An equality in matrix theory (also interesting in analysis) Let $M_{n\times n}$ be a real, symmetric matrix and 
$$
S=\left\{ \left(u_{1},\ldots,u_{k}\right)\Bigl|0\leq k\leq n,\left\{ u_{1},\ldots,u_{k}\right\} \textrm{ is an orthonormal subset in } \mathbb{R}^{n}\right\}. 
$$
 Prove that
$$
\sum_{\lambda\textrm{ are positive eigenvalues of }M}\lambda=\max_{S}\left\{ u_{1}Mu_{1}^{T}+\ldots+u_{k}Mu_{k}^{T}\right\} .
$$
A very special case is also interesting: Let $\lambda_{1}$ and $\lambda_{2}$ are positive, prove that 
$$
\lambda_{1}\left(a_{11}^{2}+a_{21}^{2}\right)+\lambda_{2}\left(a_{12}^{2}+a_{22}^{2}\right)\leq\lambda_{1}+\lambda_{2},
$$
where $a_{11}a_{21}+a_{12}a_{22}=0$ and  $a_{11}^{2}+a_{12}^{2}=a_{21}^{2}+a_{22}^{2}=1.$ 
 A: The question in matrix format is to prove that
$$
\sum \lambda_+(M)=\max_{U^TU=I}\operatorname{tr}U^TMU.
$$
The unitary diagonalization $M=Q\Lambda Q^T$ reduces the problem to proving that 
$$
\sum \lambda_+(M)=\max_{U^TU=I}\operatorname{tr}U^T\Lambda U=\max_{U^TU=I}\operatorname{tr}\Lambda UU^T.\tag{*}
$$
As @Tom Chen has answered, building the matrix $U$ of those columns of the identity matrix that correspond to positive $\lambda$'s we can prove that
$$
\sum \lambda_+(M)\le\max_{U^TU=I}\operatorname{tr}U^T\Lambda U.
$$
To prove the opposite we introduce the set of $n\times n$ matrices
$$
{\cal W}=\{W\colon W=W^T,\, 0\le W\le I\}
$$
where the inequalities are understood in the semidefinite sense, i.e. $W$ and $I-W$ are positively semidefinite matrices. Such matrices, in particular, have the diagonal elements being between $0$ and $1$ (as a simple conclusion by definition of positively semidefiniteness). We have
$$
\operatorname{tr}\Lambda W=\sum_{i=1}^n\lambda_i W_{ii}.
$$
The maximization over ${\cal W}$ is trivial - the best choice is to take $W_{ii}=1$ for a positive $\lambda_i$ and $0$ otherwise for all other $W_{ij}$. Thus,
$$
\max_{W\in{\cal W}}\operatorname{tr}\Lambda W=\sum\lambda_+(M).
$$
Finally, we rewrite the RHS in $(*)$ as
$$
\max_{U^TU=I}\operatorname{tr}\Lambda UU^T
$$
and notice that $W=UU^T\in{\cal W}$ if $U^TU=I$. Indeed, $W=W^T$ and $W\ge 0$ is clear. Furthermore, $U^TU=I$ $\Rightarrow$ $\|U\|=1$ $\Rightarrow$ $\|U^T\|=1$ $\Rightarrow$ $UU^T\le I$ $\Rightarrow$ $I-UU^T\ge 0$. Thus,
$$
\sum\lambda_+(M)=\max_{W\in{\cal W}}\operatorname{tr}\Lambda W\ge \max_{U^TU=I}\operatorname{tr}\Lambda UU^T
$$
Since the maximum over a subset is smaller. It gives the opposite inequality that proves $(*)$.
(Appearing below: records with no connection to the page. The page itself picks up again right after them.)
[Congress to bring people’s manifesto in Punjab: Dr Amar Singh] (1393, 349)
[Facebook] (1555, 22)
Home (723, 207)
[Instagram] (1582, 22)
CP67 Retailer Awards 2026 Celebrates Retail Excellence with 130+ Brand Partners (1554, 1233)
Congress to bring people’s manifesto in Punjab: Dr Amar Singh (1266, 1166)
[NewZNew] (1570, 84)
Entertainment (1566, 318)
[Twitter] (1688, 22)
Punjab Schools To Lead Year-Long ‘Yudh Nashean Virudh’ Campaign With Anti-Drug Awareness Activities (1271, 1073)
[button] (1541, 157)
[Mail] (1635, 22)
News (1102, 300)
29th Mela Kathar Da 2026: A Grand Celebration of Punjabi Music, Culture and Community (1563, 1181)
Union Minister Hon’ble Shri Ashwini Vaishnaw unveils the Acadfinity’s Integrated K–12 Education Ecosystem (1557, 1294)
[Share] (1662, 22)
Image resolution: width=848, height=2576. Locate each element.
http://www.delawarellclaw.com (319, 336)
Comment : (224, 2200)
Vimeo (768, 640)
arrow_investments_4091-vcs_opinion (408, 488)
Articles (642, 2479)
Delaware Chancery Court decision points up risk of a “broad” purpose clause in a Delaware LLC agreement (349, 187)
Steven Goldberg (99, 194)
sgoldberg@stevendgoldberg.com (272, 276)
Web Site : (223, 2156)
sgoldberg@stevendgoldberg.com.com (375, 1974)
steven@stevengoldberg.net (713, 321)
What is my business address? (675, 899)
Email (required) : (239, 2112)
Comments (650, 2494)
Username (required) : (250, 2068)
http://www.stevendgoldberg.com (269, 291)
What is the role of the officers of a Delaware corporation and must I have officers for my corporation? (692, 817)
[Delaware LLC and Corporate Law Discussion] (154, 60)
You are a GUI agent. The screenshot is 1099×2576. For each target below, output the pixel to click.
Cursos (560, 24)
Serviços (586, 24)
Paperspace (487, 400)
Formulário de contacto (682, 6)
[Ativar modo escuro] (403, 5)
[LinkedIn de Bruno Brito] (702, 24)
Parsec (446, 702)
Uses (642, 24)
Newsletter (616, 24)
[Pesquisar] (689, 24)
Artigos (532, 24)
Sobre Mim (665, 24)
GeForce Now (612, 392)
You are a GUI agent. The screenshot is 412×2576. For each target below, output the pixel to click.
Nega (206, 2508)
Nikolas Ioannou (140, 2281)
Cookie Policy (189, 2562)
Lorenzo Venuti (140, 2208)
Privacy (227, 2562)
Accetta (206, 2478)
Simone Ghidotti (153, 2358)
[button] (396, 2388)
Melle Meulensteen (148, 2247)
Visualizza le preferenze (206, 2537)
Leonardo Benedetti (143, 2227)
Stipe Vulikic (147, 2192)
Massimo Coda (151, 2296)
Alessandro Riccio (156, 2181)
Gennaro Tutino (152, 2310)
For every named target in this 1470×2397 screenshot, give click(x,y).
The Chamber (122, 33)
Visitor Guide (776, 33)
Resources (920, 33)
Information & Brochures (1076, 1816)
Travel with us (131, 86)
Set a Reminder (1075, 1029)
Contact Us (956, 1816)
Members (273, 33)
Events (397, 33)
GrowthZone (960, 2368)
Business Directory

A: By properties of eigensystems, we have $Mu_i = \lambda_i u_i$ for orthonormal eigenvectors $\{u_1, \cdots, u_n\}$, hence $u_i^\intercal M u_i = \lambda_i$. For any $U \in S_M$, where $S_M \subseteq S$ is the restriction of $S$ to eigenvectors of $M$, we have  $UMU^\intercal$ corresponds to some sum of a subset of eigenvalues of $M$. Clearly the maximum sum is the sum of the positive eigenvalues of $M$, and the conclusion follows.